Meet our Board
Rob Savoye, Chairman of the Board
Rob Savoye is the primary developer of Gnash. He is a long-time developer for the GNU project, having worked on Debian, Red Hat, Ubuntu and dozens of other free/open source software projects. He was among the first employees of Cygnus Support, which was sold to Red Hat in 2001. He began programming computers in 1977 using Fortran 4. Some of the other free software projects he has worked on include GCC, GDB, DejaGnu, Newlib, Libgloss, Cygwin, eCos, and GNU/Linux. He also has been a consultant to NASA, and the Department of Transportation, and many other large organizations.
Bob Young
Founder and CEO of the online publishing company Lulu Enterprises, Bob Young is a true technology entrepreneur and open-source visionary. In 1993, Young co-founded Red Hat (NYSE: RHT), the open-source software company that gives hardware and software vendors a standard platform on which to certify their technology. Red Hat is a Fortune 500 company and chief rival to Microsoft. Young’s success at Red Hat won him industry accolades, including nomination as one of Business Week’s “Top Entrepreneurs” of 1999. In 2000, Young co-founded the Center for Public Domain, a non-profit foundation created to bolster conversation of intellectual property, patent and copyright law and the management of the public domain for the common good. Grant recipients have included the Free Software Foundation and the Future of Music Coalition.
John Gilmore
John Gilmore is an entrepreneur and civil libertarian. He started as a programmer, and built a fortune in several computer businesses, which he is now spending to preserve and extend civil rights for all. He co-created Cygnus Solutions, the first successful free software business; the Electronic Frontier Foundation (EFF); the Cypherpunks; the DES Cracker; much free software including GNU Tar, GNU Radio, Gnash, and the GNU Debugger; and the Internet's "alt" newsgroups. He's spent 35 years doing programming, hardware and software design, management, philosophy, philanthropy, and investment. He is a board member of numerous nonprofit and for-profit businesses.
David "Lefty" Schlesinger
David "Lefty" Schlesinger is Director of Open Source Technologies at ACCESS Co., Ltd., working principally on open source strategy and community relations, and representing ACCESS in a number of industry and community initiatives. Lefty is responsible for open source licensing compliance practices within ACCESS, and is the author of ACCESS' internal "open source best practices" curriculum. He also specializes in intellectual property issues, including licensing and patent strategy as well as acting as the administrator for ACCESS' main open source release, the "Hiker Project" (www.hikerproject.org), a suite of application service components for the development of seamlessly interoperating mobile applications.

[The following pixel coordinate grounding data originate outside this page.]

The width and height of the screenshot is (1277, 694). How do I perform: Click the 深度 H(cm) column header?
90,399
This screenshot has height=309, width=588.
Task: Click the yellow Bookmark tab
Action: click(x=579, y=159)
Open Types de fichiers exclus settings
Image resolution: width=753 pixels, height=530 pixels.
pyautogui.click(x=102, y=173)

Lefty is well-known in the open source community and is a frequent presenter and panelist at open source-related conferences, participating in 2007 at the Ottawa Linux Symposium, GUADEC, and a variety of other venues. He is currently the chair of the Linux Foundation's Mobile Working Group and acting chair of the Linux Phone Standards Forum Architectural Working Group, as well as a member of the GNOME Foundation Advisory Board
BDale Garbee
By day, BDale serves as Chief Technologist for HP's Open Source & Linux Organization. He helps to ensure that Linux works well on HP computer systems, and contributes to other Open Source projects HP is involved in.
On nights and weekends, he hacks under the name Garbee and Garbee.
Many of BDale's "spare nanoseconds" are consumed working on the Debian project, to which he's been a contributor since 1995, including serving as Project Leader in the past. In addition to working on Debian directly, BDale also serves as President of Software in the Public Interest, which is a non-profit umbrella organization providing services to Debian and other projects.
His most frequent "spare time" activities involve various facets of Amateur Radio. KB0G is his current callsign, previously he was N3EUA and before that he was KA3ORU. He's a life member of AMSAT, President of CODE, a former Vice-President of TAPR, a past Chairman and member of the Technical Committee of the Pikes Peak FM Association, and a member of the ARRL. He is also one of the developers of the RUDAK digital communications processor. BDale's primary focus on the RUDAK team is communication with the other experiment modules that RUDAK talks to over the CAN bus... SCOPE, MONITOR, CEDEX, and the thermistor SmartNode boards.
While BDale was "born and raised" in the era of 4.1BSD, shared a Vax 11/750 with Eric Crane at CMU, and has run some flavor of BSD on at least one machine ever since (the Symmetric S/375, a uVax2, BSD/OS, and NetBSD on a pc532), he have become a strong supporter of Linux, particularly the Debian GNU/Linux distribution, because of the emphasis on perpetual free availability of all of the source code to the system. He's contributed a few packages to the Debian effort, and now maintains a significant number, including some that are essential packages in the base distribution, and some that are "big hairy monsters". At least it keeps him off the streets at night...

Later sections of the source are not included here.